[[ Information provided, beginning ]]
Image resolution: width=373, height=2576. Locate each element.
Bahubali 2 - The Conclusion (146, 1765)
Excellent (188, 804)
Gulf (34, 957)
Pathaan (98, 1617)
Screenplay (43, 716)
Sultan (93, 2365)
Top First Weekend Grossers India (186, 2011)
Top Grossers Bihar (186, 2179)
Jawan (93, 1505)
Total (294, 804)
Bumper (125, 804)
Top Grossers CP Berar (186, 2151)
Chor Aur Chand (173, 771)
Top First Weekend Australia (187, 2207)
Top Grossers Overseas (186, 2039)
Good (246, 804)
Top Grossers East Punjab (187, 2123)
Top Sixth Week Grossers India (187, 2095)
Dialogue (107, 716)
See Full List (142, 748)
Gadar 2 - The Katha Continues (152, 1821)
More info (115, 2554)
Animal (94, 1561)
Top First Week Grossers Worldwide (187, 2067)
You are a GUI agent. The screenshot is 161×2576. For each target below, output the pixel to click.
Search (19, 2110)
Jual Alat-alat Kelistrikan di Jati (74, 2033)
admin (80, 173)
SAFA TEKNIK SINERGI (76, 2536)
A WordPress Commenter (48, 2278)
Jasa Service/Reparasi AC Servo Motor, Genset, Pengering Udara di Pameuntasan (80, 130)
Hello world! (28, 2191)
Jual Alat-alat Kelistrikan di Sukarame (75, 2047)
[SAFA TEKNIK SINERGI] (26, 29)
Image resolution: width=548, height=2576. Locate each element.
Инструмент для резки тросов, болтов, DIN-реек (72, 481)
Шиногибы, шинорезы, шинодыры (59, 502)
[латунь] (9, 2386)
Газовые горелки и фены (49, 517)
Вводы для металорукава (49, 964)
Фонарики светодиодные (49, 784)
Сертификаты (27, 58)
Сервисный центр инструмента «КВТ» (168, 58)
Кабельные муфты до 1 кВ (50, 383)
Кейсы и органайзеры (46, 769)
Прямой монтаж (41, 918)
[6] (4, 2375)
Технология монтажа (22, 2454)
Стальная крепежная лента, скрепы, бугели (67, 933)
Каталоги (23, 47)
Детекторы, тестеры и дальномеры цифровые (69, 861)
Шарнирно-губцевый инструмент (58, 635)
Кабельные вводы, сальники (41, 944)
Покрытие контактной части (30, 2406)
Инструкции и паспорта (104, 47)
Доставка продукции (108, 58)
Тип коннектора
[[ Information provided, end ]]
**Work request**
Please provide an exact transcription of each line from the one holding "Search (19, 2110)" through the final line of the data above.

**Reply to the exercise**
Search (19, 2110)
Jual Alat-alat Kelistrikan di Jati (74, 2033)
admin (80, 173)
SAFA TEKNIK SINERGI (76, 2536)
A WordPress Commenter (48, 2278)
Jasa Service/Reparasi AC Servo Motor, Genset, Pengering Udara di Pameuntasan (80, 130)
Hello world! (28, 2191)
Jual Alat-alat Kelistrikan di Sukarame (75, 2047)
[SAFA TEKNIK SINERGI] (26, 29)
Image resolution: width=548, height=2576. Locate each element.
Инструмент для резки тросов, болтов, DIN-реек (72, 481)
Шиногибы, шинорезы, шинодыры (59, 502)
[латунь] (9, 2386)
Газовые горелки и фены (49, 517)
Вводы для металорукава (49, 964)
Фонарики светодиодные (49, 784)
Сертификаты (27, 58)
Сервисный центр инструмента «КВТ» (168, 58)
Кабельные муфты до 1 кВ (50, 383)
Кейсы и органайзеры (46, 769)
Прямой монтаж (41, 918)
[6] (4, 2375)
Технология монтажа (22, 2454)
Стальная крепежная лента, скрепы, бугели (67, 933)
Каталоги (23, 47)
Детекторы, тестеры и дальномеры цифровые (69, 861)
Шарнирно-губцевый инструмент (58, 635)
Кабельные вводы, сальники (41, 944)
Покрытие контактной части (30, 2406)
Инструкции и паспорта (104, 47)
Доставка продукции (108, 58)
Тип коннектора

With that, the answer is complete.